Во время одной из немногочисленных бесед, которые были у меня с отцом во время суда, он попросил меня достать ему список погибших в результате крушения. Получить эти сведения было нелегко, и когда наконец я передал отцу этот список, то почти пожалел о содеянном: по мере чтения его лицо приобрело мертвенную бледность, которая уже не покидала его с этого дня. Его губы шептали неведомые мне до той поры проклятия миру, а глаза пробегали по списку сотни раз со слепой яростью, несомненно превышавшей по силе ту, с какой годами раньше отец искал имя Тадеуша Дрейера в списках погибших на полях войны.

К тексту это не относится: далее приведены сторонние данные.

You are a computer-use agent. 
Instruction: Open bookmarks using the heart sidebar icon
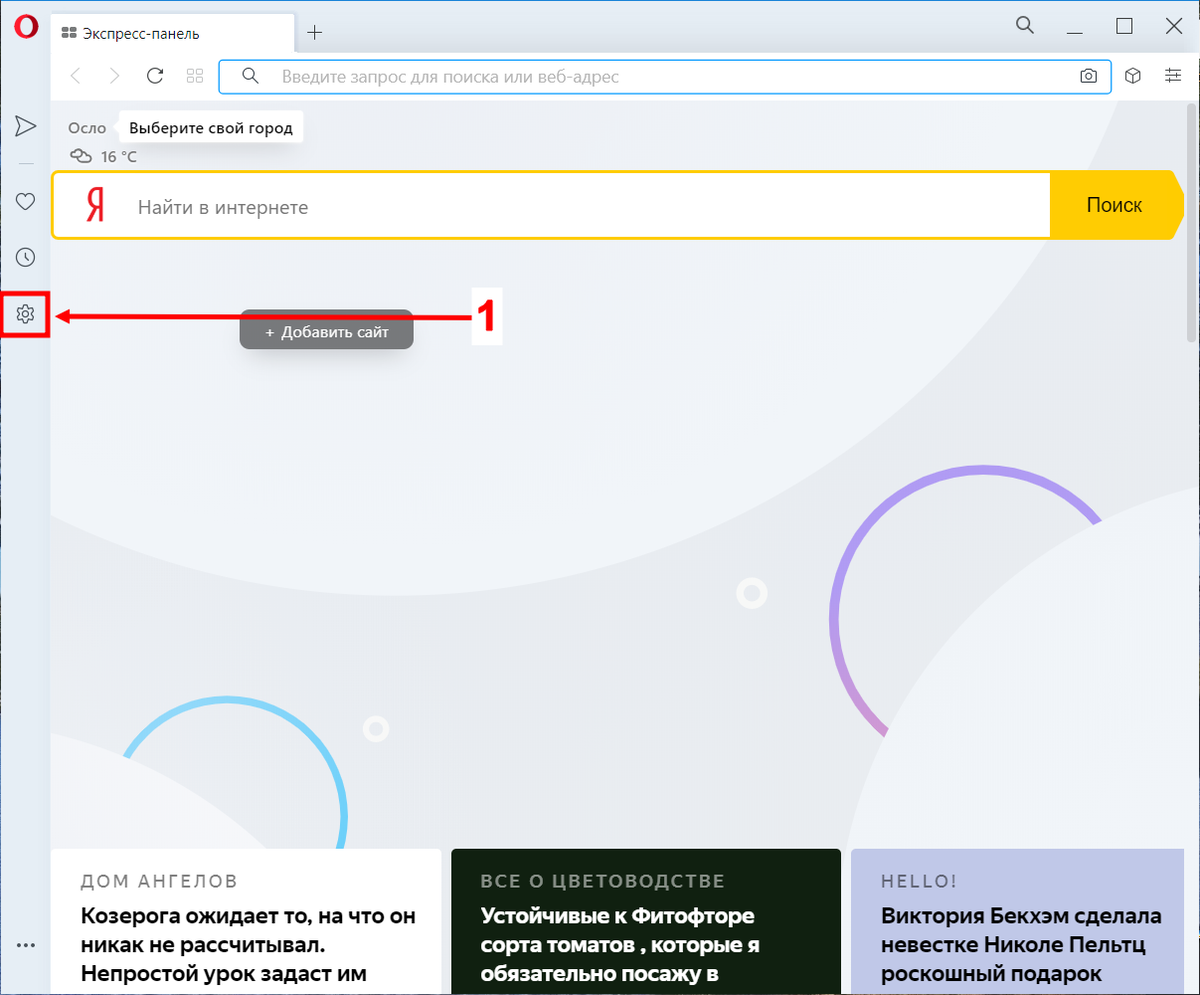(25, 201)
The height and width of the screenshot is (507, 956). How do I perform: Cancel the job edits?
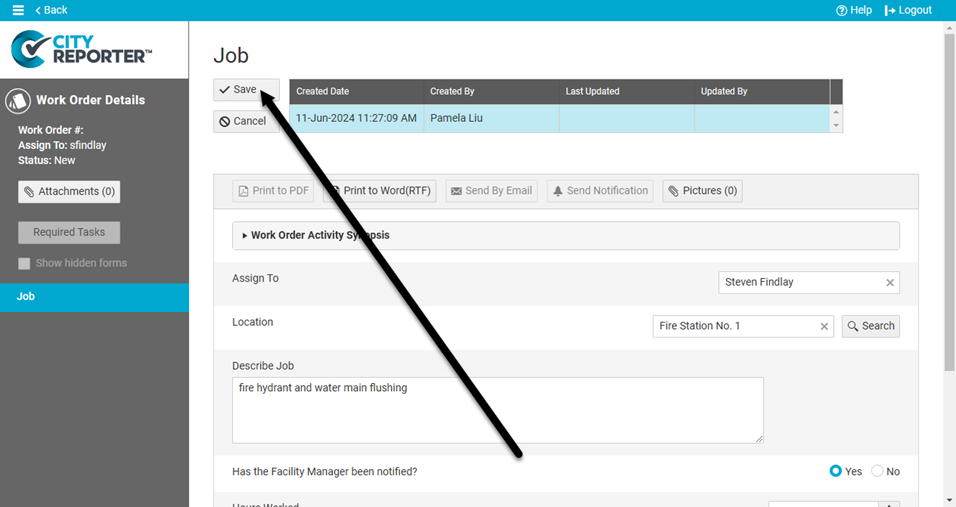point(242,121)
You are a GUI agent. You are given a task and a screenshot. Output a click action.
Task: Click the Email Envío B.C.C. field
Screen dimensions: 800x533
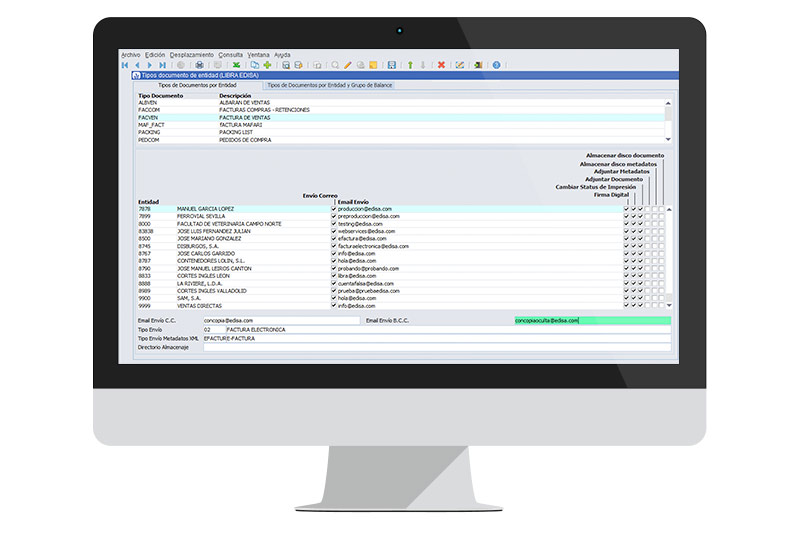(x=592, y=320)
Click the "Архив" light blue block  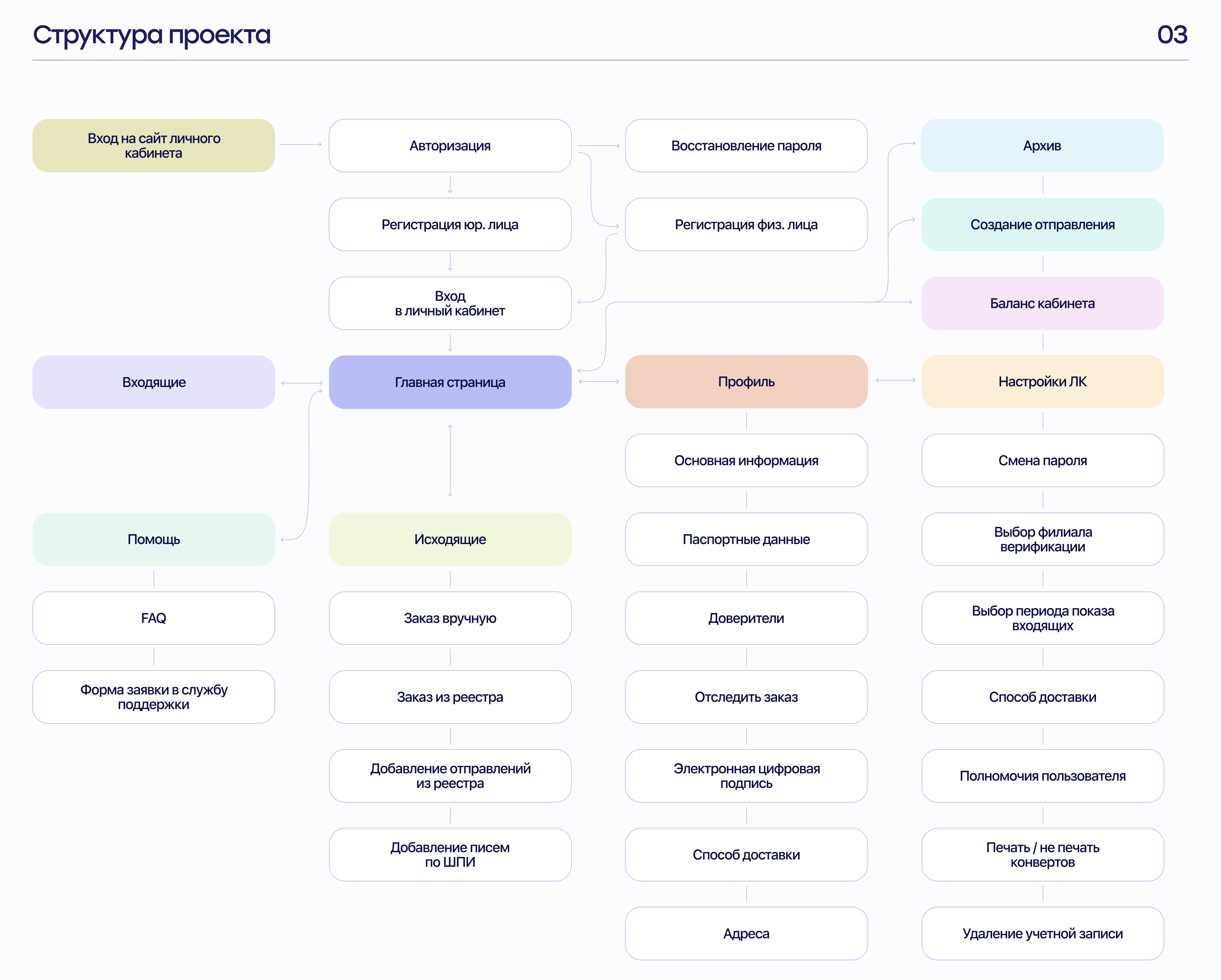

Наконец он порвал бумагу на мелкие клочки и попрощался со мной в молчании, ожидая без больших надежд решения суда.
Через несколько дней Виктор Кретшмар был приговорен к заключению за преступную халатность. В тот момент мне показалось, что совершается величайшая в истории несправедливость, однако что-то внутри меня подсказывало, что таким образом отец расплачивается за последнюю неудачную попытку освободиться от мучивших его привидений. К тому времени мать уже посвятила меня в детали действительного происхождения имени отца, объяснив, каким образом он получил пост стрелочника. Не оставалось сомнений в том, что в том обмене личностями, который произошел несколько лет назад в поезде, шедшем на Восточный фронт, коренились мотивы крушения поездов и обоснование строгого приговора суда.